**EXERCÍCIOS:**
A. Transcreva do texto sobre o Hospital de Dia de Torres Novas o trecho entre "A fusão de três" e "ditou a remodelação.", ambos incluídos.
B. Segundo o texto sobre o Hospital de Dia de Torres Novas, qual é a área do espaço único que resultou da fusão das três áreas?

**TEXTO FORNECIDO:**
::::

![]()
A fusão de três áreas distintas num único espaço amplo, de 57 metros quadrados, marcou a intervenção de fundo agora finalizada no Hospital de Dia de Torres Novas. A Unidade Local de Saúde (ULS) do Médio Tejo justificou a obra com a necessidade imperiosa de acompanhar uma curva ascendente de procura que se tem revelado inexorável. Nos últimos cinco anos, a atividade disparou, um fenómeno que pressionou as instalações anteriores e ditou a remodelação.
Os números, avançados pela própria administração, falam por si. Em 2023, realizaram-se 32.461 sessões, um valor que já representava um aumento de 13,9% face a 2022. A tendência não arrefeceu: mais 5% em 2024 e um salto significativo de 11,3% em 2025, ano em que, pela primeira vez, a barreira das 40 mil sessões anuais foi ultrapassada. Este crescimento reflete, nas palavras da instituição, uma mudança no perfil assistencial, com um peso crescente de tratamentos para patologias crónicas e oncológicas que exigem acompanhamento regular mas dispensam o internamento convencional.

::::

**MATERIAL DE ESTUDO:**
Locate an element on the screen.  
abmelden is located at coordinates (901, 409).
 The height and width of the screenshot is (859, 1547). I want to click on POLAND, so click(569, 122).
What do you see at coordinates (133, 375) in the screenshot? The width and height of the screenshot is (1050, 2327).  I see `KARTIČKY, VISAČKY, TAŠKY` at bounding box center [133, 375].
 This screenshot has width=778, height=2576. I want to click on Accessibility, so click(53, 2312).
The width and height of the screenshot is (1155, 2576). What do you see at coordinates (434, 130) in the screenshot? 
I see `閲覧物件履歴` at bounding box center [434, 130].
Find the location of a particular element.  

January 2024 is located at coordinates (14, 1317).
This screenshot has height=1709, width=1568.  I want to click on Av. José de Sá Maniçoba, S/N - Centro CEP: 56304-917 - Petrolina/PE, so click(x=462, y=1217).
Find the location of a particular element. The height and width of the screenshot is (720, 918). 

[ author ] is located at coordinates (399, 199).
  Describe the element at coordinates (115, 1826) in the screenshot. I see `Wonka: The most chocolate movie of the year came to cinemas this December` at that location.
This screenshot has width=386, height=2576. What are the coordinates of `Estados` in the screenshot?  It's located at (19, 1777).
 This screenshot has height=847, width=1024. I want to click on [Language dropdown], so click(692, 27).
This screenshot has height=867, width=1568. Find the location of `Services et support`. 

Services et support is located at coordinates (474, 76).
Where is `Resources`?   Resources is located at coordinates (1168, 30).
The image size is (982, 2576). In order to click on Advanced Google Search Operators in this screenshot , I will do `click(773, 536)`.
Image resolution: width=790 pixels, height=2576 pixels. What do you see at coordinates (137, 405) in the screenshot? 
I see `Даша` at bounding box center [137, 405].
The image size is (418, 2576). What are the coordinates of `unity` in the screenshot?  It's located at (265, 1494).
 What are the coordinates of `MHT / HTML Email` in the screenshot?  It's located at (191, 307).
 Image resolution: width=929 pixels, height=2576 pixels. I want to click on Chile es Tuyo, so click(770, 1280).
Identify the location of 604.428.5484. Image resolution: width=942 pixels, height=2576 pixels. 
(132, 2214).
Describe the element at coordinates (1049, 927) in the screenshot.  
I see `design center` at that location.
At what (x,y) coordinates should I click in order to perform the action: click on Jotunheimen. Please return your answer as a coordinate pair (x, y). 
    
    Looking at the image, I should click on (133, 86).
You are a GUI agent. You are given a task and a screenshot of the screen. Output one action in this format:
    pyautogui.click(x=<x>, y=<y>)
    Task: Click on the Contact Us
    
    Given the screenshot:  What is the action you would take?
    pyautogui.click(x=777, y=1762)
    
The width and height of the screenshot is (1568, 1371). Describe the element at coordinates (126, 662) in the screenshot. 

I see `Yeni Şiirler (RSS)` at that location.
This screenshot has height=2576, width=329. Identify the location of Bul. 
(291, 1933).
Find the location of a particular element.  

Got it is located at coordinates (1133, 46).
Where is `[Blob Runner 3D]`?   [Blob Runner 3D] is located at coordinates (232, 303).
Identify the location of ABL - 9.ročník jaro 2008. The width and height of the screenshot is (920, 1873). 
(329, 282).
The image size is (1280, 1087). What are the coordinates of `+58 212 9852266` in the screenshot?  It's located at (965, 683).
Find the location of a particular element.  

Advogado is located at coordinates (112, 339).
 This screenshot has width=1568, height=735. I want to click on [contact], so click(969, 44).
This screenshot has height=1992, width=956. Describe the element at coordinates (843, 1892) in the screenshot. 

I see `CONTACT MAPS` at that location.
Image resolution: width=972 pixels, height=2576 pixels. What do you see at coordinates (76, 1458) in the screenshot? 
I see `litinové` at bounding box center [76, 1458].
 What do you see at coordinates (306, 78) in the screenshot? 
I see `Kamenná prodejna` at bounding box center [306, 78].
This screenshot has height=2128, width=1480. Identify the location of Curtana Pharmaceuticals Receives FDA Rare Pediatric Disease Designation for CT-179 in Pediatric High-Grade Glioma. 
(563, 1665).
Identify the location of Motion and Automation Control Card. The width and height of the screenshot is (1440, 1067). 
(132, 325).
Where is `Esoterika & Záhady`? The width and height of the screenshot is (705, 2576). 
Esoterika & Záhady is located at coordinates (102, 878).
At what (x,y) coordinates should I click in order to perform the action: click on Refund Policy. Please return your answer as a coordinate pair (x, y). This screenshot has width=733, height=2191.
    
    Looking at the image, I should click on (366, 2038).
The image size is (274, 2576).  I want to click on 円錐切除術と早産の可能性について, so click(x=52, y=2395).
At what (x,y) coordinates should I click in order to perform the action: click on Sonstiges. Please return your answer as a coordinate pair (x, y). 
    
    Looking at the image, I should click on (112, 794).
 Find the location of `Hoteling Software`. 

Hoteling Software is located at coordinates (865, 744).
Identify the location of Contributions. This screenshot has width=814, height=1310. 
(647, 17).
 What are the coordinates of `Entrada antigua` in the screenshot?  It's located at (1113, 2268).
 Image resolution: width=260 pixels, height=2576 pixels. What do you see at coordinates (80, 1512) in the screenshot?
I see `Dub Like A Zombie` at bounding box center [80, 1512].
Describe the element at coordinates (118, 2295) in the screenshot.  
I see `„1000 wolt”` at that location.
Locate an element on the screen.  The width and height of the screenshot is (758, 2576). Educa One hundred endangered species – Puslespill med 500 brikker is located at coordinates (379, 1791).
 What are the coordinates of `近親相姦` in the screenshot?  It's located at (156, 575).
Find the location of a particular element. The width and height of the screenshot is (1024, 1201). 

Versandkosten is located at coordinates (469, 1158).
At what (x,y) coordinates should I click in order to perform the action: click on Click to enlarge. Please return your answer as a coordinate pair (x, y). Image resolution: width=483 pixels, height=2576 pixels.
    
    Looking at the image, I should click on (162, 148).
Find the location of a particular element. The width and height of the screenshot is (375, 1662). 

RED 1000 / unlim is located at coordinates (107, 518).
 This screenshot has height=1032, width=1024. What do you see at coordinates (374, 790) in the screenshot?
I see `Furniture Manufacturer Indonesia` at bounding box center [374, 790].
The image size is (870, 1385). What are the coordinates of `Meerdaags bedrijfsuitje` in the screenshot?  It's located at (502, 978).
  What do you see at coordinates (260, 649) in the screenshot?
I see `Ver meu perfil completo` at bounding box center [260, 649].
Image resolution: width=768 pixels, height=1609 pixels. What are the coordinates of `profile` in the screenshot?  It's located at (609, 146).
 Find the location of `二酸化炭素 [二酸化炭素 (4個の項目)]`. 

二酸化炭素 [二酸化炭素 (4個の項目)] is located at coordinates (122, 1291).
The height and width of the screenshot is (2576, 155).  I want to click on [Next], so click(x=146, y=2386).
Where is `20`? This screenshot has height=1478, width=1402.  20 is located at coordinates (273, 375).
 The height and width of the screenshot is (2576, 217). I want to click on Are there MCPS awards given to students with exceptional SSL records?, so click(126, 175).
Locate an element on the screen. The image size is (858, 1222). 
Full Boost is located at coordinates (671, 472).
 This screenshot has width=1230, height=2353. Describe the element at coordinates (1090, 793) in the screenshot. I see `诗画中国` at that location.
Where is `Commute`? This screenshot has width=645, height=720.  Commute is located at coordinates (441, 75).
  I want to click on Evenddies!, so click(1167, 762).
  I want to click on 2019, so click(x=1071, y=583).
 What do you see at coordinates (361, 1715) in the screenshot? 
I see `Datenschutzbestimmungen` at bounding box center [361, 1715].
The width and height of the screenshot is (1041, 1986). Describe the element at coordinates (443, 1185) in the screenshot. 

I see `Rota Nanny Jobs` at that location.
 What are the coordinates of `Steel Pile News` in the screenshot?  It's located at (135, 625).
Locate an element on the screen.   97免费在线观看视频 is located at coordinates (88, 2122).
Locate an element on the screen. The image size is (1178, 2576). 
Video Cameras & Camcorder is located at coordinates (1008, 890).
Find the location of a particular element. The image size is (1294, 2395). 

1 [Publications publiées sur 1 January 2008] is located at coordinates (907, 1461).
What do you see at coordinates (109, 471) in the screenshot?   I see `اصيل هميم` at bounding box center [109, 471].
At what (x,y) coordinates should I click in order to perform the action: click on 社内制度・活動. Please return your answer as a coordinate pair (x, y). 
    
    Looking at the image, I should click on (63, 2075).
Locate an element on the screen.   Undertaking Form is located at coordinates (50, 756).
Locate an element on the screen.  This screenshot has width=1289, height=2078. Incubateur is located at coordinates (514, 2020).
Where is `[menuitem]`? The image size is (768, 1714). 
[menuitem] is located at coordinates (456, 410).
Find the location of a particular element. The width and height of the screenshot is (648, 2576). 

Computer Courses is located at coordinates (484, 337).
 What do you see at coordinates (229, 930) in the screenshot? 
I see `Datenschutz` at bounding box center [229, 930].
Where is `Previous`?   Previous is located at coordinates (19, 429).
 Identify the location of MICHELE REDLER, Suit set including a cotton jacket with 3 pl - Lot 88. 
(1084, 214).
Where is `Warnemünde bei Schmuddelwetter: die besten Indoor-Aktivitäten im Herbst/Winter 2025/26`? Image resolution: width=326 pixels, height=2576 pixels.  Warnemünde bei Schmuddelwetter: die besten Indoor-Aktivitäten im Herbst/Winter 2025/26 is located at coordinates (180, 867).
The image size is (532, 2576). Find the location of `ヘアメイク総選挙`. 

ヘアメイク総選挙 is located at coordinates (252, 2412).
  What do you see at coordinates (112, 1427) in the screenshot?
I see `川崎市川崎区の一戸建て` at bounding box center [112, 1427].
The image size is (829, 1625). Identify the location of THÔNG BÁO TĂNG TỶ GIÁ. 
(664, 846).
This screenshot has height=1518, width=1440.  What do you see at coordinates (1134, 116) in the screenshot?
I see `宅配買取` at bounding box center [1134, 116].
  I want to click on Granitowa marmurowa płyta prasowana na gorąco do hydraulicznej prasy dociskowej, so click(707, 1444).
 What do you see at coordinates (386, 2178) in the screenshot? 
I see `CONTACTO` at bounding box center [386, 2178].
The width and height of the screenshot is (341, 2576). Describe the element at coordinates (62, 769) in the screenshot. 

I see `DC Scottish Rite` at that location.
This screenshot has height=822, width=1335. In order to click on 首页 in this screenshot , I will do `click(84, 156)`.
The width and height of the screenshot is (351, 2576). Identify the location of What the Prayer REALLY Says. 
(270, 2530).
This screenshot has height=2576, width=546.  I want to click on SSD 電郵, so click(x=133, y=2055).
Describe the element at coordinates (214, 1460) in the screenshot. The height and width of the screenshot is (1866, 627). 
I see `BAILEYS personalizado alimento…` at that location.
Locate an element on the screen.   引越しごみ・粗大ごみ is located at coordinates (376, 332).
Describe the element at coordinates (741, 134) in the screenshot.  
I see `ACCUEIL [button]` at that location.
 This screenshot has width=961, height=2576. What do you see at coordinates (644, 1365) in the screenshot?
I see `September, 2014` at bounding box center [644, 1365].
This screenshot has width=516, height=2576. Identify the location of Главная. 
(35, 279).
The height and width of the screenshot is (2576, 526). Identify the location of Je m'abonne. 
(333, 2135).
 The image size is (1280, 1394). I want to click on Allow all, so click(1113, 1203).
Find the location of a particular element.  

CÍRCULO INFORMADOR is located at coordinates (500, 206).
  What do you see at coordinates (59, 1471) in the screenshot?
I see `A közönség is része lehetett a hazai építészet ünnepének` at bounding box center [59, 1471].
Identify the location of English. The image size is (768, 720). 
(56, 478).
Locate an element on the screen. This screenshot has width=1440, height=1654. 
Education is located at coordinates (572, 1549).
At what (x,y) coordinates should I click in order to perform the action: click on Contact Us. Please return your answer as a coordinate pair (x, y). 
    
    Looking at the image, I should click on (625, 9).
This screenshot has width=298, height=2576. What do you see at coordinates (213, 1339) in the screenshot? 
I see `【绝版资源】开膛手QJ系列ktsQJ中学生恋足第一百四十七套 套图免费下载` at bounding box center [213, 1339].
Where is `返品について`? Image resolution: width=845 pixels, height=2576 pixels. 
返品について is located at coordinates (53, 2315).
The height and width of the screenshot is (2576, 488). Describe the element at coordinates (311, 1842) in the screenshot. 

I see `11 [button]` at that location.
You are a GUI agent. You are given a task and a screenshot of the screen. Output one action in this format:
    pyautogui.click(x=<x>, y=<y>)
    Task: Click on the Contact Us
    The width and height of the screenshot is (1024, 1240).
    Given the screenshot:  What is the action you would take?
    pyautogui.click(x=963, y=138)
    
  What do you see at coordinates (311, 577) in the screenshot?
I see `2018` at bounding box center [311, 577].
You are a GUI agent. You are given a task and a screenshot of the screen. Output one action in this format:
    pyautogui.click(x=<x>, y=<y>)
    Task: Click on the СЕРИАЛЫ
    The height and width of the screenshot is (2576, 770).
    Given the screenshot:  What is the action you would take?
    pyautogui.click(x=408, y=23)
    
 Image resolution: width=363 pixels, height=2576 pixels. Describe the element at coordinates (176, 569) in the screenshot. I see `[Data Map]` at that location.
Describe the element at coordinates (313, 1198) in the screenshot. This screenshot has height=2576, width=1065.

::::

**RESPOSTAS AOS EXERCÍCIOS:**
A.
A fusão de três áreas distintas num único espaço amplo, de 57 metros quadrados, marcou a intervenção de fundo agora finalizada no Hospital de Dia de Torres Novas. A Unidade Local de Saúde (ULS) do Médio Tejo justificou a obra com a necessidade imperiosa de acompanhar uma curva ascendente de procura que se tem revelado inexorável. Nos últimos cinco anos, a atividade disparou, um fenómeno que pressionou as instalações anteriores e ditou a remodelação.

B. 57 metros quadrados.